> Task requirements
Update the listing starting at the line with "Screen dimensions: 804x654" and ending at the line with "Action: pos(148,18)", replacing "message" with "email" and keeping everything else unchanged. Omit the pictures from your output.

> Items from a data source
##############################
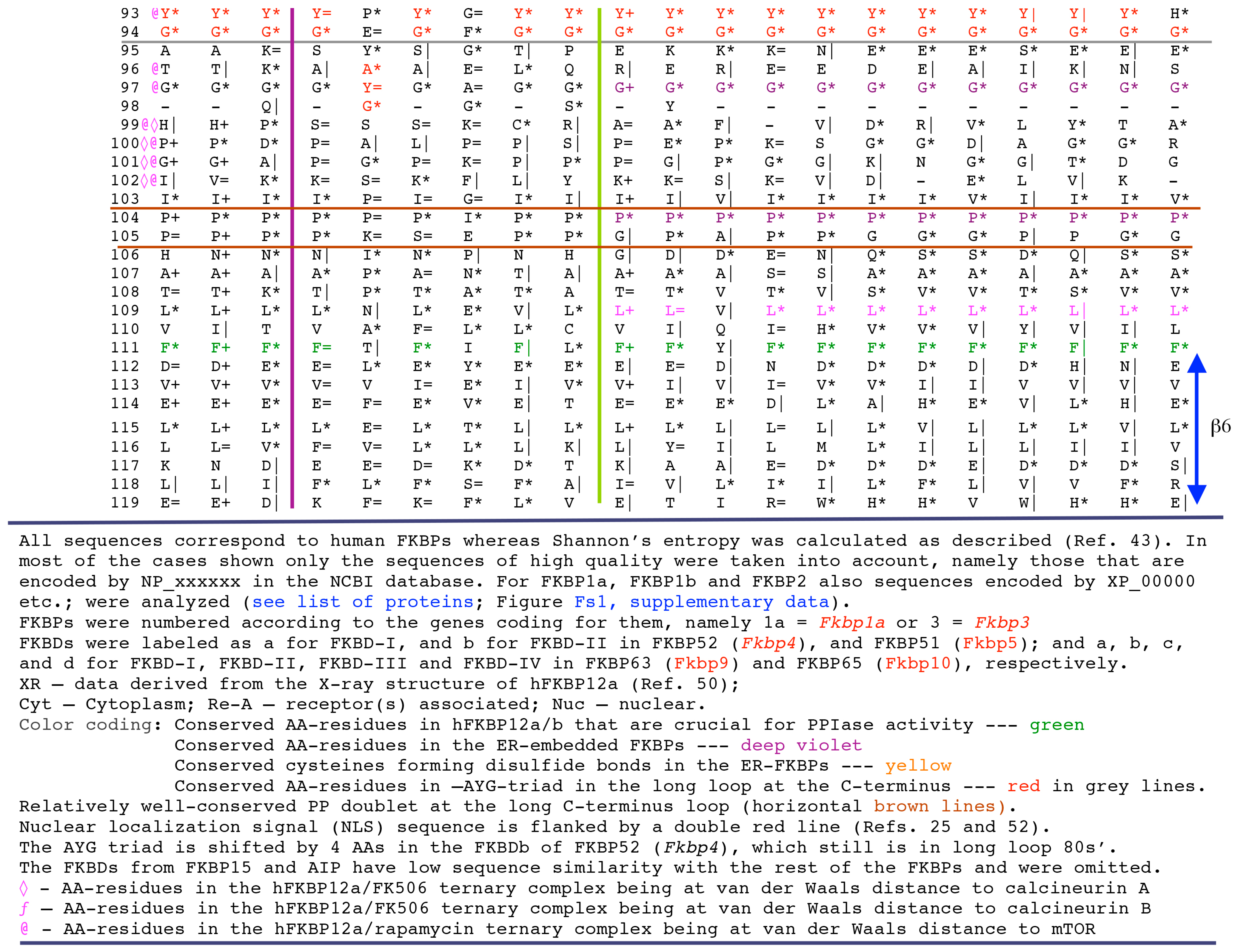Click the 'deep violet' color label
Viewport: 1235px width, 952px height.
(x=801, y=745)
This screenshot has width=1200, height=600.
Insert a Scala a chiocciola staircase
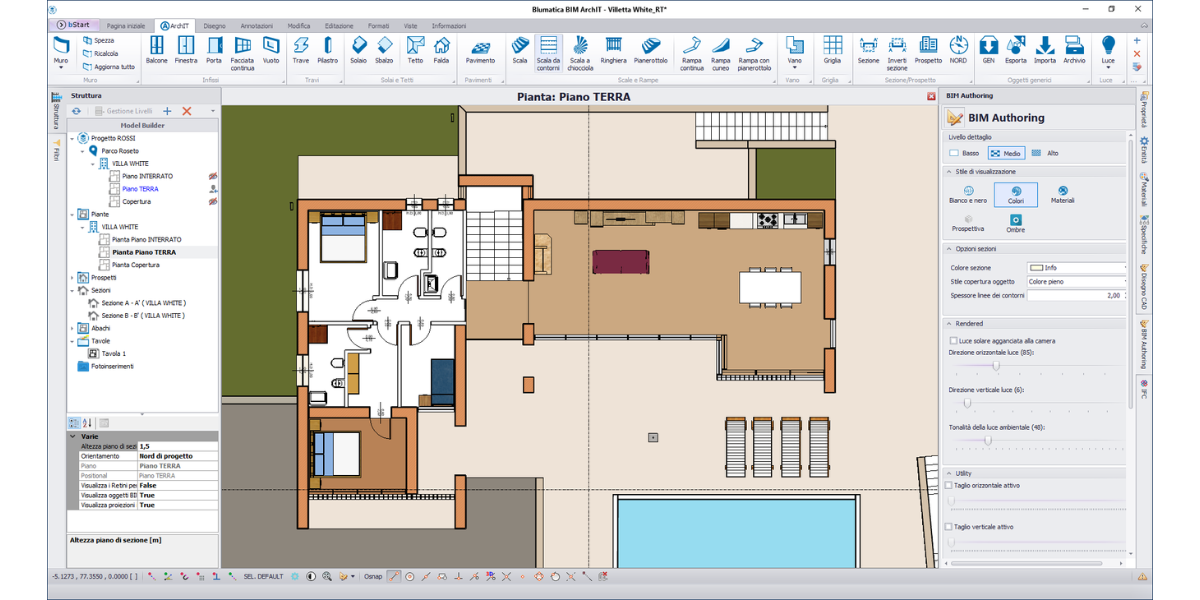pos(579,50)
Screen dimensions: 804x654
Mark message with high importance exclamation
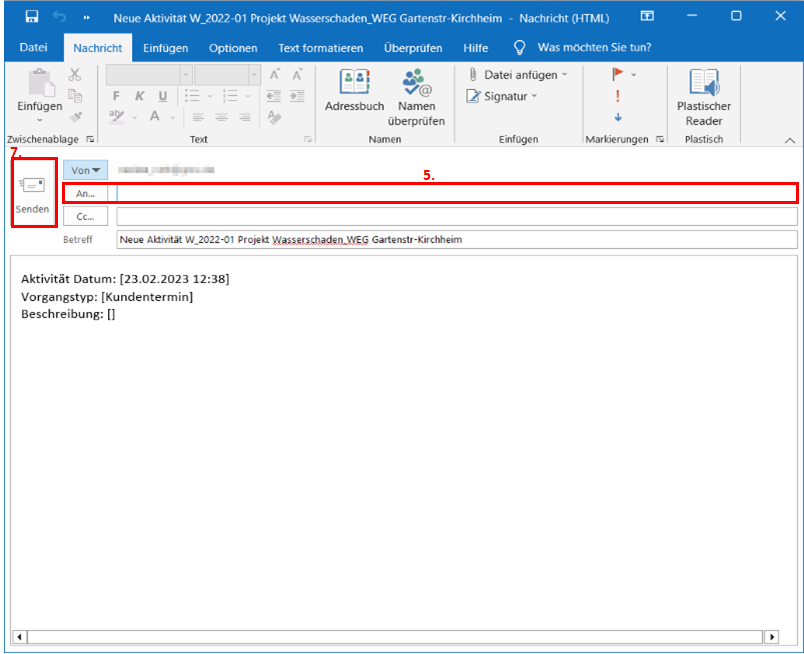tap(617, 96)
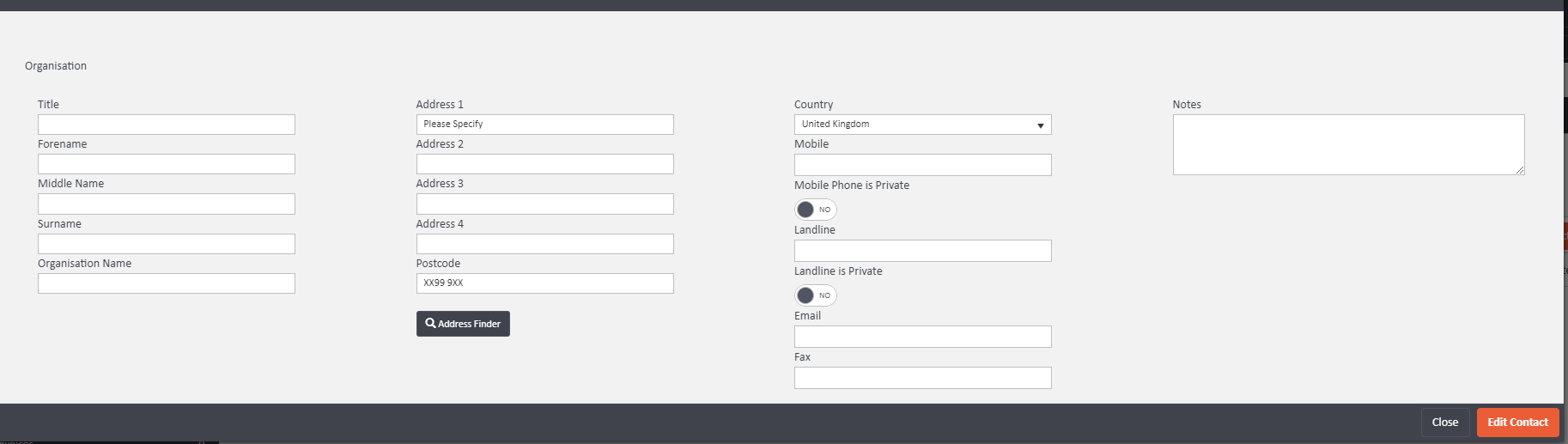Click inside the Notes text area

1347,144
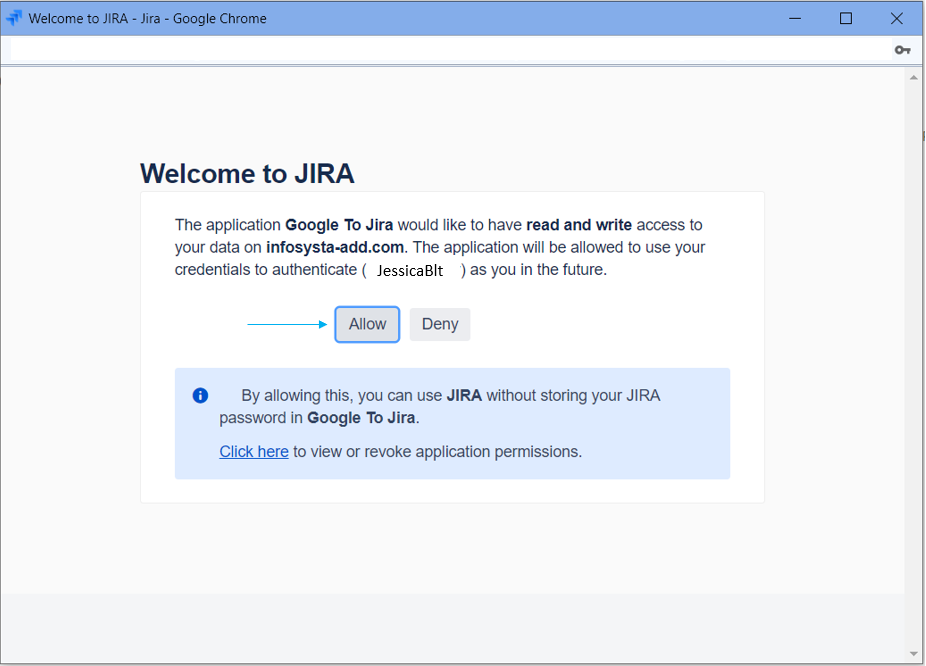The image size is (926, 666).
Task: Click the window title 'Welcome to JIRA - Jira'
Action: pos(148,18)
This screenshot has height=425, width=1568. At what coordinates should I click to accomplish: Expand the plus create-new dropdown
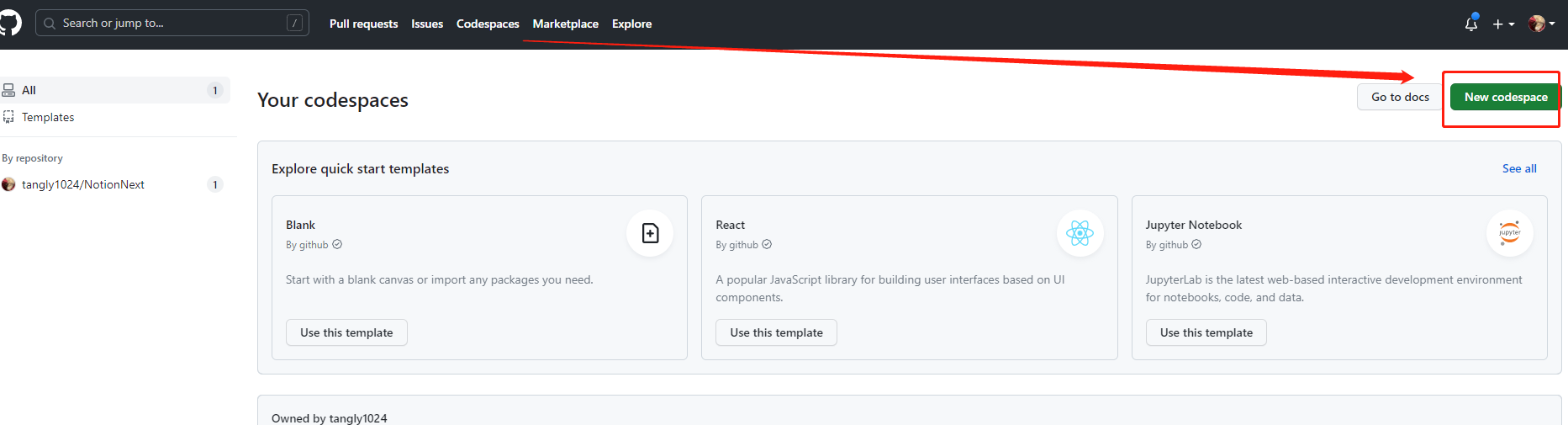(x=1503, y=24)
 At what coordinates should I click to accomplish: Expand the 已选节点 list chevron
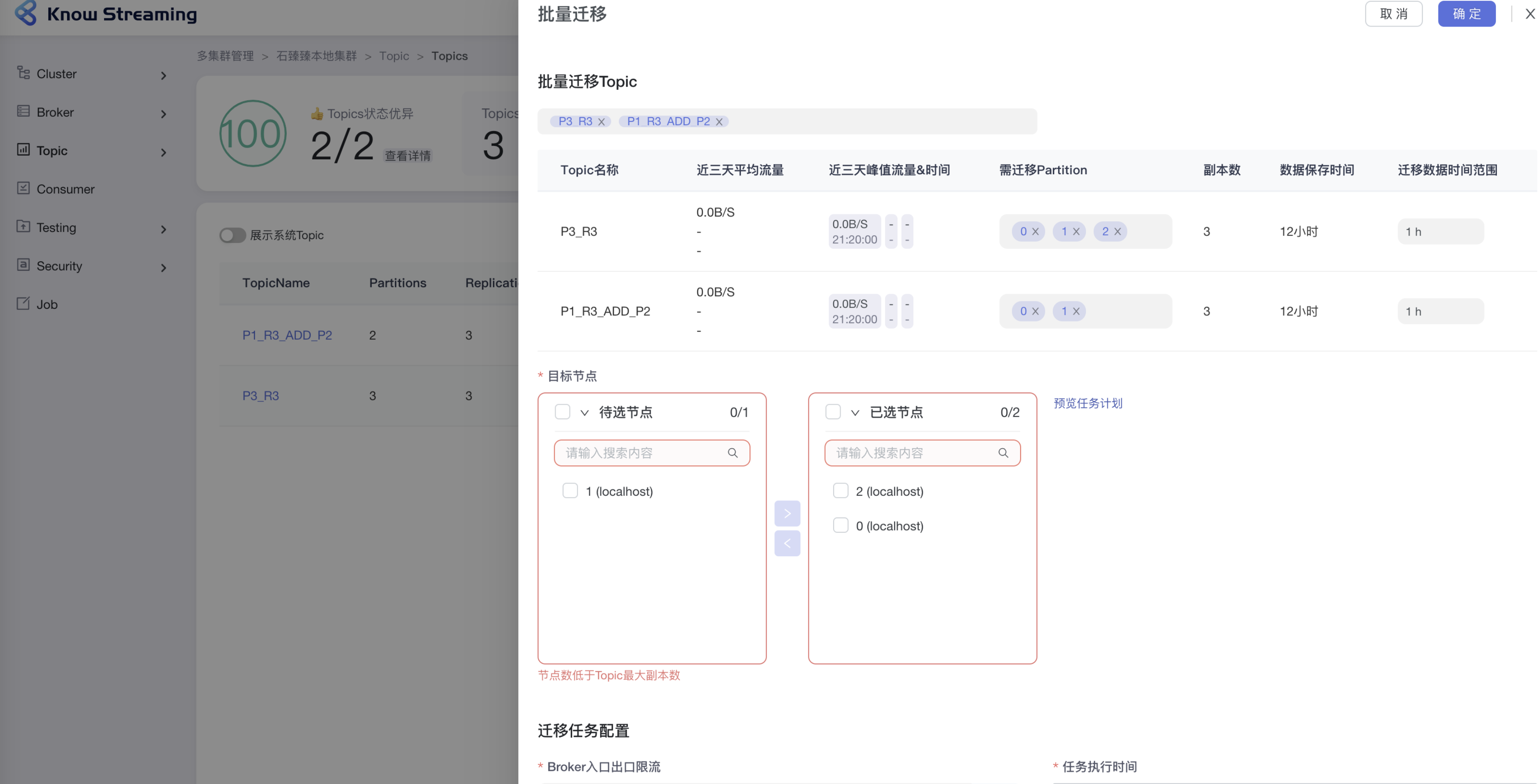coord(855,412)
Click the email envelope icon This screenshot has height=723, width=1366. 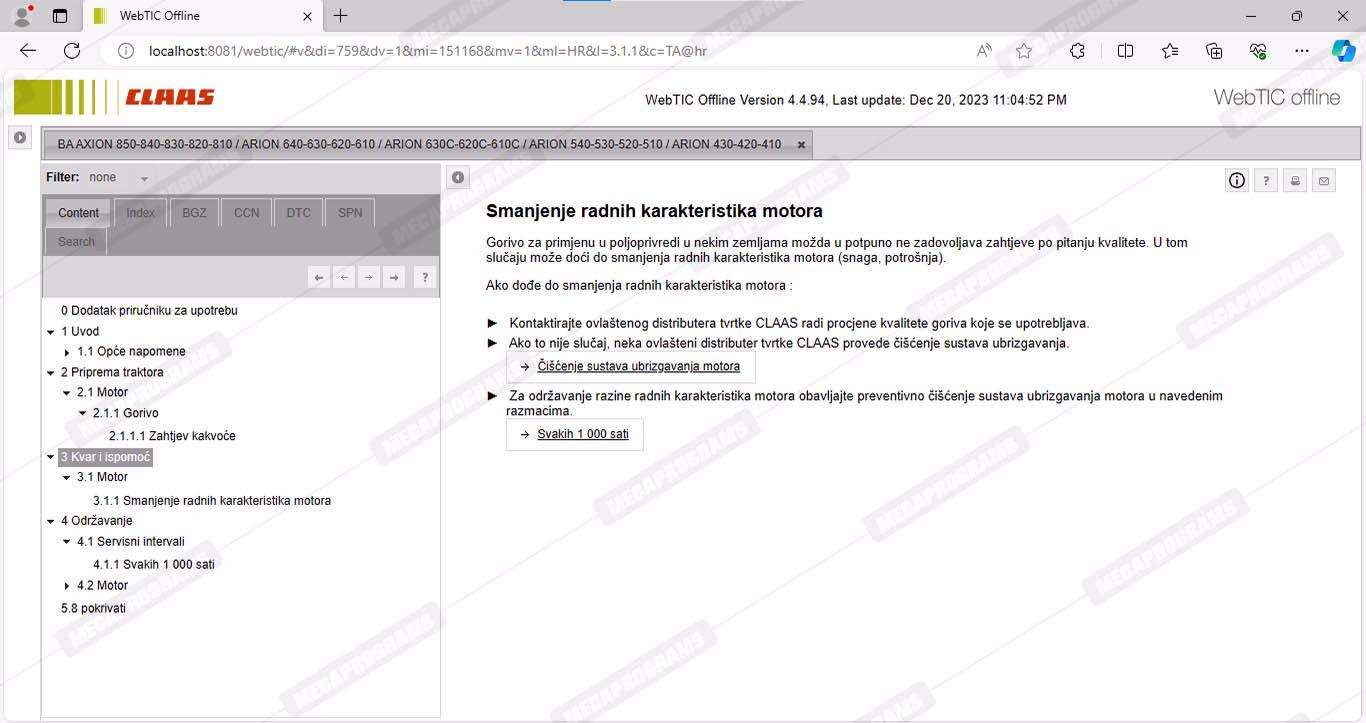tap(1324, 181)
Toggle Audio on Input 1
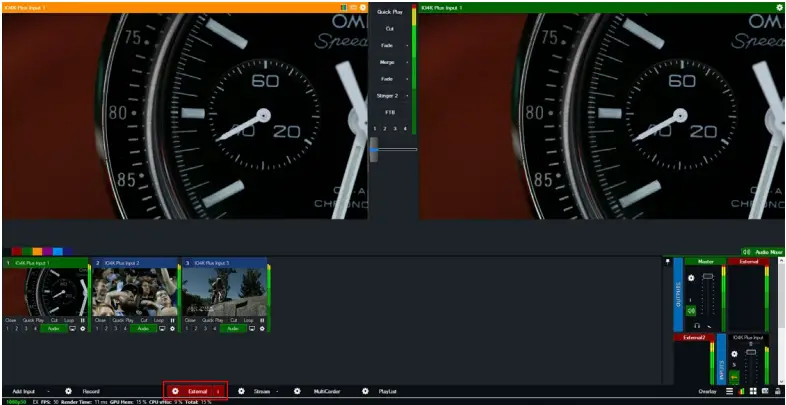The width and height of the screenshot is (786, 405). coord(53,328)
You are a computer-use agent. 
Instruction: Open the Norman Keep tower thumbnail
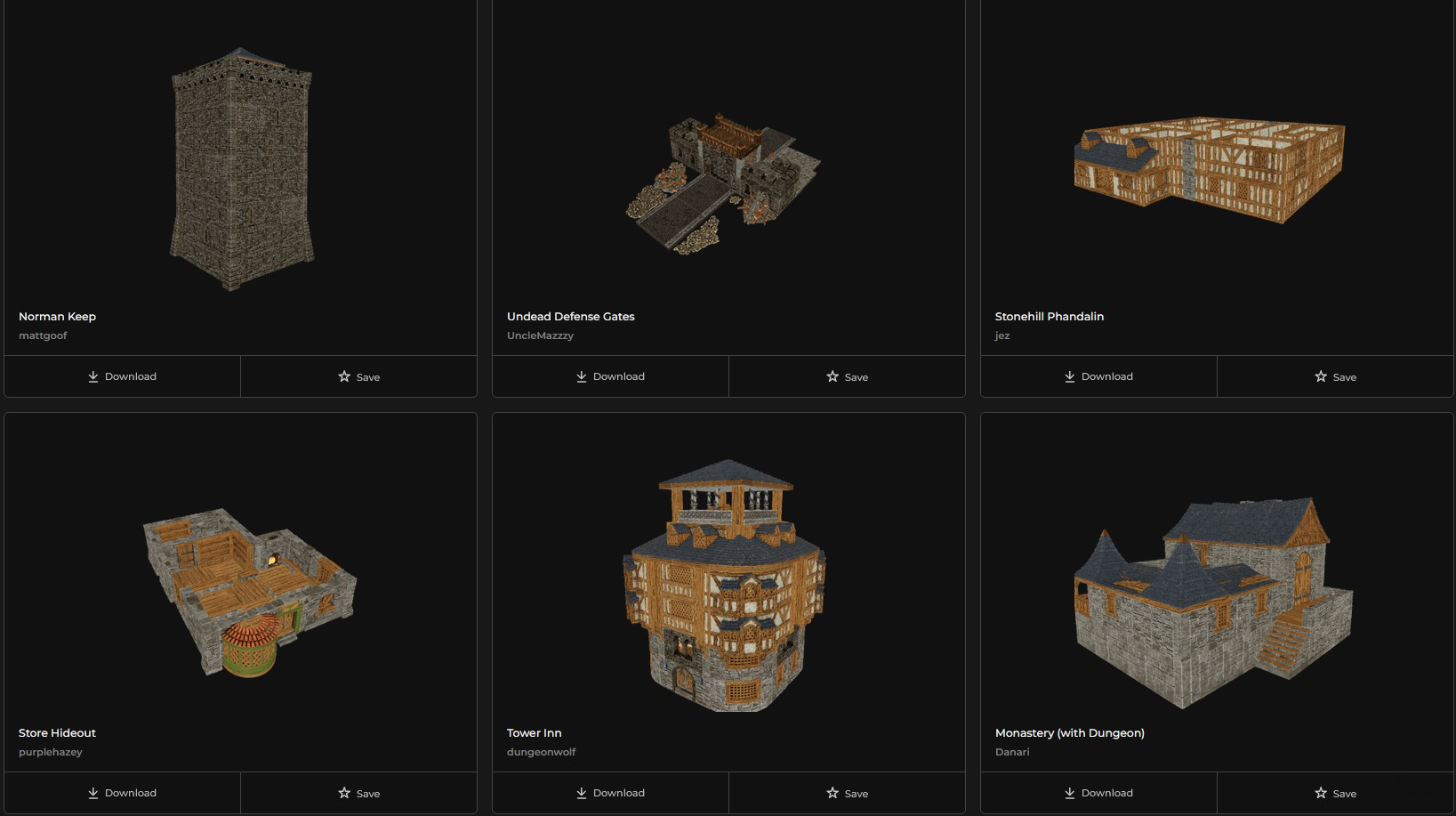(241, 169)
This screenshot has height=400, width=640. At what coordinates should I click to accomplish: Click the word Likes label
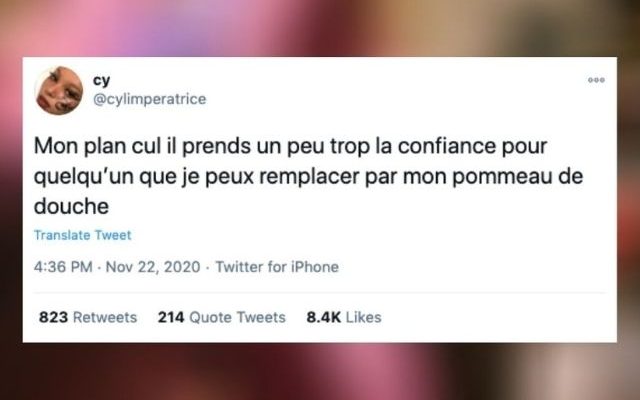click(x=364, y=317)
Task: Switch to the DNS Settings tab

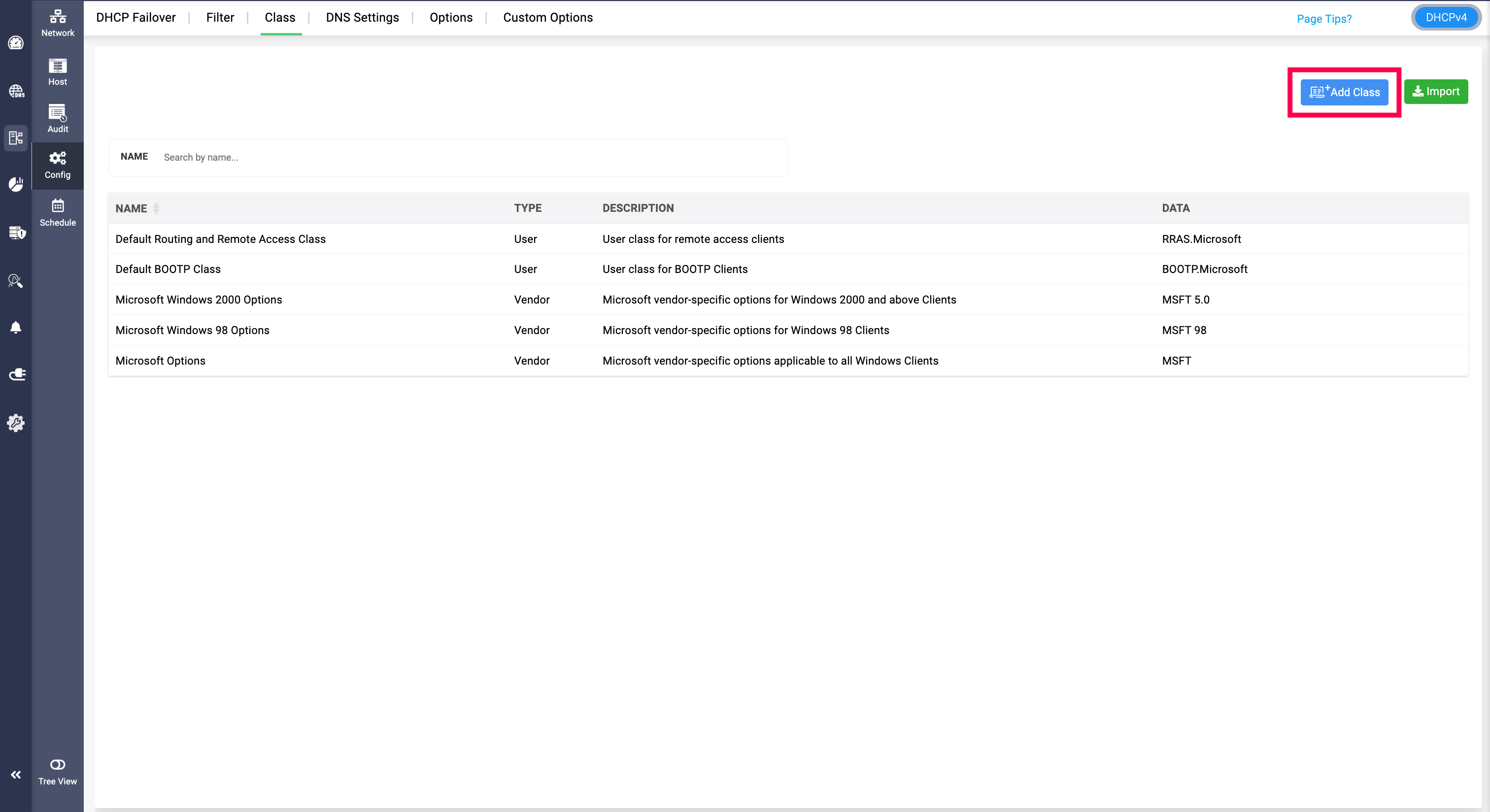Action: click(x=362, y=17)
##############################
> Solution for this task
Screen dimensions: 804x654
Mark email with high importance exclamation
tap(617, 96)
Click inside the Notes text area

1347,144
The image size is (926, 666).
Task: Click the window title 'Welcome to JIRA - Jira'
Action: pos(148,18)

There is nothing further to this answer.